NEW YORK (Reuters) - The meltdown of the U.S. housing market is not over yet, and home prices will soon start trekking downward again as a flood of foreclosures looms, a well-known economist said on Wednesday.
Mark Zandi, chief economist at Moody’s Economy.com in West Chester, Pennsylvania, said in an interview with Reuters home prices will resume their decline by early next year as foreclosure sales pick up again.
“The housing crash is not over,” he said.
The U.S. housing market has suffered the worst downturn since the Great Depression, and its impact has rippled through the recession-hit economy as well as the rest of the world.
A setback for the hard-hit housing market could portend problems for the U.S. economy.
Home prices, as measured by the Standard & Poor’s/Case-Shiller U.S. National Home Price Index, will trough in the third quarter of 2010 after declining 38 percent, Zandi said.
The index peaked in the second quarter of 2006 and hit a trough in the first quarter of 2009, a drop of about 32 percent.
Home prices in many regions have been rising. That is because foreclosure sales fell over the summer and fall as mortgage servicers have tried to put stressed homeowners into the Home Affordable Modification Program and other modification plans, he said.
“This lull in foreclosures sales has resulted in the price gains in the past few months,” he said.
“Foreclosure sales will increase, and home prices will resume their decline by early 2010 as mortgage servicers figure out who will not qualify for a modification,” he said.
Zandi said 7.5 million foreclosure sales will have taken place between 2006 and 2011. The majority of these sales, however, have not emerged yet, with 4.8 million foreclosure sales expected between 2009 and 2011.
Attractive rates and high affordability have been positives for the U.S. housing market, which has been showing signs of stabilization. Sales have surged in recent months as buyers scrambled to take advantage of the government’s first-time home buyer tax credit, which was originally set to end November 30.
Last month the Obama administration extended the $8,000 first-time home buyer tax credit, added a $6,500 credit for home owners buying a new residence, and increased income limits. Eligible borrowers must sign contracts by April 30 and close loans by June 30.
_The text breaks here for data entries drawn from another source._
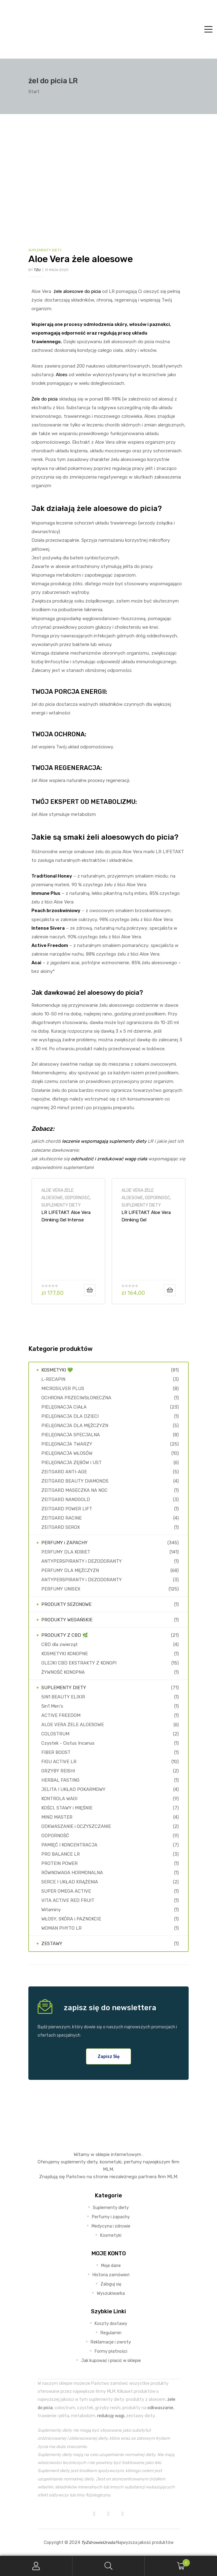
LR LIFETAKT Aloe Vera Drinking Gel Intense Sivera (66, 1216)
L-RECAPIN (53, 1379)
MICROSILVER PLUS (62, 1388)
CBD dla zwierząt (59, 1644)
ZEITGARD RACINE (61, 1518)
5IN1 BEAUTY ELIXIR (63, 1697)
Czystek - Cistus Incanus (68, 1743)
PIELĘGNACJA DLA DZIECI (70, 1416)
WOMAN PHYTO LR (61, 1928)
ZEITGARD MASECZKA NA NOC (74, 1490)
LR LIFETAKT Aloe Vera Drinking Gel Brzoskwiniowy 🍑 (146, 1216)
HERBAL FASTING (60, 1780)
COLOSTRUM (55, 1734)
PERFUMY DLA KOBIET (65, 1552)
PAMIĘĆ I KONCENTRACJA (69, 1845)
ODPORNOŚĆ (77, 1197)
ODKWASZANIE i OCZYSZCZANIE (76, 1826)
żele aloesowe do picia (77, 291)
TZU (37, 270)
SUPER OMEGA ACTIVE (66, 1891)
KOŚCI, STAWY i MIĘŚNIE (66, 1808)
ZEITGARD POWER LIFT (66, 1509)
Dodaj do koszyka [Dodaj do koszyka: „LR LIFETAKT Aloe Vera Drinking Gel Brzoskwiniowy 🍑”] (170, 1290)
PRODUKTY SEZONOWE (66, 1604)
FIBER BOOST (56, 1752)
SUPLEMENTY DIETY (45, 250)
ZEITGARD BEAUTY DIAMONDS (74, 1481)
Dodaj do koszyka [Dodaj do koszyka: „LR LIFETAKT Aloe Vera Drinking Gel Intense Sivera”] (90, 1290)
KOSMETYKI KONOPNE (64, 1653)
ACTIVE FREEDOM (60, 1715)
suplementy (73, 2162)
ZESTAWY (51, 1943)
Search (108, 2566)
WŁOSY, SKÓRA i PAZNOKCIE (71, 1919)
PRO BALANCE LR (60, 1854)
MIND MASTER (56, 1817)
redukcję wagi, (111, 2415)
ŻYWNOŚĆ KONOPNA (63, 1672)
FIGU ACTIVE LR (58, 1761)
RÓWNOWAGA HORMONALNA (72, 1872)
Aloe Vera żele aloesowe (80, 259)
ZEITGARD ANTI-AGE (64, 1472)
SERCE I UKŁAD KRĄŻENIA (69, 1882)
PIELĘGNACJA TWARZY (66, 1444)
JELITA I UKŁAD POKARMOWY (73, 1789)
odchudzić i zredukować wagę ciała (109, 1159)
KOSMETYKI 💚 (57, 1370)
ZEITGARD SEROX (60, 1527)
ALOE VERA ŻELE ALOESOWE (72, 1724)
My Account (36, 2566)
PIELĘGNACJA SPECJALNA (70, 1435)
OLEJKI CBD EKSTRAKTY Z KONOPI (79, 1663)
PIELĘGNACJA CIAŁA (64, 1407)
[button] (108, 2056)
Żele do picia (44, 399)
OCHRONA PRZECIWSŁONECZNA (76, 1398)
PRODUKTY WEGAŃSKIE (66, 1620)
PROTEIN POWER (59, 1863)
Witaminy (51, 1909)
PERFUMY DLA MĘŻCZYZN (70, 1570)
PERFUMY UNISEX (60, 1589)
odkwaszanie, (160, 2407)
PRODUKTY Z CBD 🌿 (64, 1635)
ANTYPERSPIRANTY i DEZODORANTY (81, 1561)
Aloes (62, 374)
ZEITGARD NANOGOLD (65, 1499)
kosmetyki (110, 2162)
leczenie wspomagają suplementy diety (104, 1141)
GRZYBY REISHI (58, 1771)
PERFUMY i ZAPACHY (64, 1542)
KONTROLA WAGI (59, 1798)
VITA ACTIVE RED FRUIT (67, 1900)
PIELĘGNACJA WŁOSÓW (66, 1453)
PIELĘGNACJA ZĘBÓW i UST (71, 1462)
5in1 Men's (52, 1706)
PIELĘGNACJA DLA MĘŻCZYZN (74, 1425)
Zandi said another significant obstacle to a housing market recovery is the number of mortgages that are “underwater,” where borrowers owe more for the loan than the residence is worth. This negative equity disqualifies many homeowners from refinancing and prevents some from selling their homes.
Borrowers in negative equity are also more prone to defaults and foreclosures.
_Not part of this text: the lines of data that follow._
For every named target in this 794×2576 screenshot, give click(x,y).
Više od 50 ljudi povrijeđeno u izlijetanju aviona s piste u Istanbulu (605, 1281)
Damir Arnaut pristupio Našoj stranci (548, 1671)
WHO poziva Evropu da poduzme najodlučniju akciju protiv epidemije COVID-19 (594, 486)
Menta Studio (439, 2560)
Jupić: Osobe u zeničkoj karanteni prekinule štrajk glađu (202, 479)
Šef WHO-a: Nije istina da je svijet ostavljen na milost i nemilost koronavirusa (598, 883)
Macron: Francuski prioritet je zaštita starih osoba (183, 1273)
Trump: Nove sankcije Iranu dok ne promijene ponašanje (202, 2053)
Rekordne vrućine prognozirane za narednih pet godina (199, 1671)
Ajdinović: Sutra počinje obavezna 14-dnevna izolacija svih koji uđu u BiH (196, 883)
Zandi said about 25 percent of single-family homes with mortgages have negative equity.
“With so many homeowners so deeply underwater and unemployment very high and on the rise, the foreclosure crisis will continue putting more pressure on home prices,” he said.
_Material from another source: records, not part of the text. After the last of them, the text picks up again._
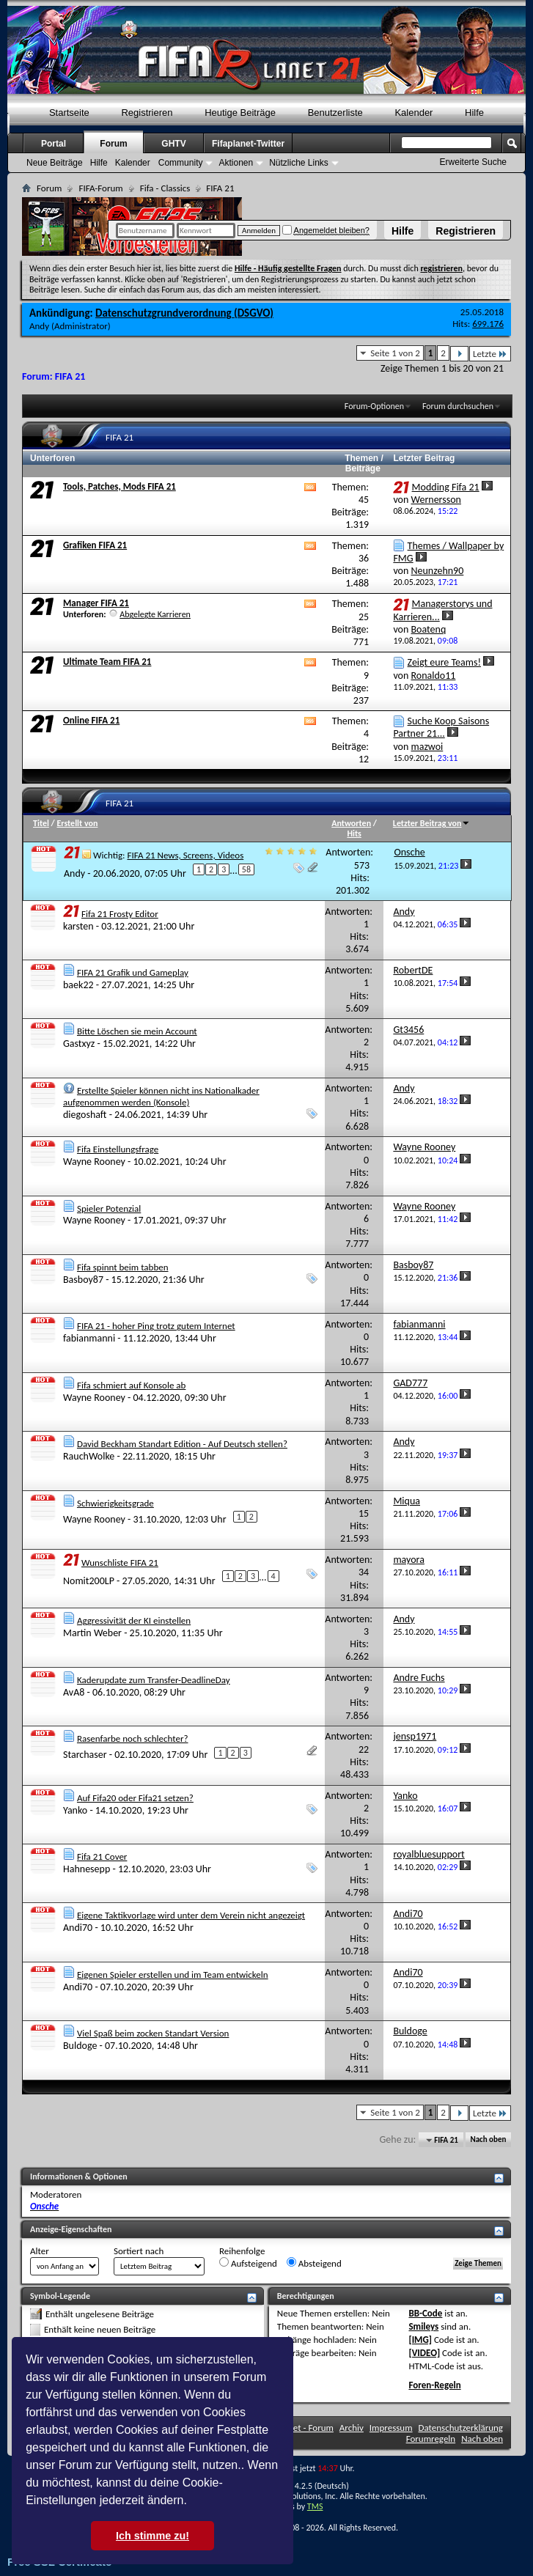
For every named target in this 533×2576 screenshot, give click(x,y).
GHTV (173, 144)
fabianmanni (89, 1338)
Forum (113, 144)
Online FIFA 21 (91, 720)
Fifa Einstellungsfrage (117, 1149)
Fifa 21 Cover (102, 1856)
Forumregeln (431, 2438)
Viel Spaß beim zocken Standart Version (153, 2033)
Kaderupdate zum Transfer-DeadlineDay (153, 1679)
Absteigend (314, 2263)
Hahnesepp (86, 1869)
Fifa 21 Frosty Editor (119, 913)
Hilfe (402, 231)
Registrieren (465, 231)
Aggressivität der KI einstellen (134, 1620)
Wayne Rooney (94, 1161)
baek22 (78, 985)
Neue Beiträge (54, 163)
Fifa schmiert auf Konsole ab (131, 1385)
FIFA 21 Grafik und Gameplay (132, 972)
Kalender (413, 112)
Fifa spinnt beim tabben (123, 1267)
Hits (354, 833)
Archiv (351, 2427)
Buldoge (80, 2045)
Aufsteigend (248, 2263)
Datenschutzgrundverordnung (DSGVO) (184, 313)
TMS (315, 2506)
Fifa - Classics (165, 188)
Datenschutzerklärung (461, 2427)
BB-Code (425, 2313)
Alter (39, 2250)
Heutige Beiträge (240, 112)
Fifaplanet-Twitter (248, 144)
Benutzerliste (335, 112)
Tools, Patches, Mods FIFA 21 (119, 486)
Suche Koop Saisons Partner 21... (441, 727)
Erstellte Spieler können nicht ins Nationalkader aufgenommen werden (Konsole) (161, 1096)
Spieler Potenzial (109, 1208)
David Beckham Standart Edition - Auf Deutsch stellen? (182, 1443)
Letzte (490, 353)
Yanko (75, 1810)
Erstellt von (77, 823)
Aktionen (235, 163)
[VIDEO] (424, 2352)
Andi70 (77, 1927)
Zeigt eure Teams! (444, 662)
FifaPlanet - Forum (298, 2427)
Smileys (423, 2326)
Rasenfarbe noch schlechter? (132, 1738)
The U.S. Labor Department said the unemployment rate reached a 26-1/2-year high of 10.2 percent in October. November’s unemployment rate in November will be announced on Friday.
“Our house price outlook is dependent on two other key assumptions, including a more stable job market by early 2010 and that interest rates on fixed-rate mortgages remain well below 6 percent throughout the year,” he said.
The unemployment rate will peak at 10.7 percent in the third quarter of 2010, Zandi forecast.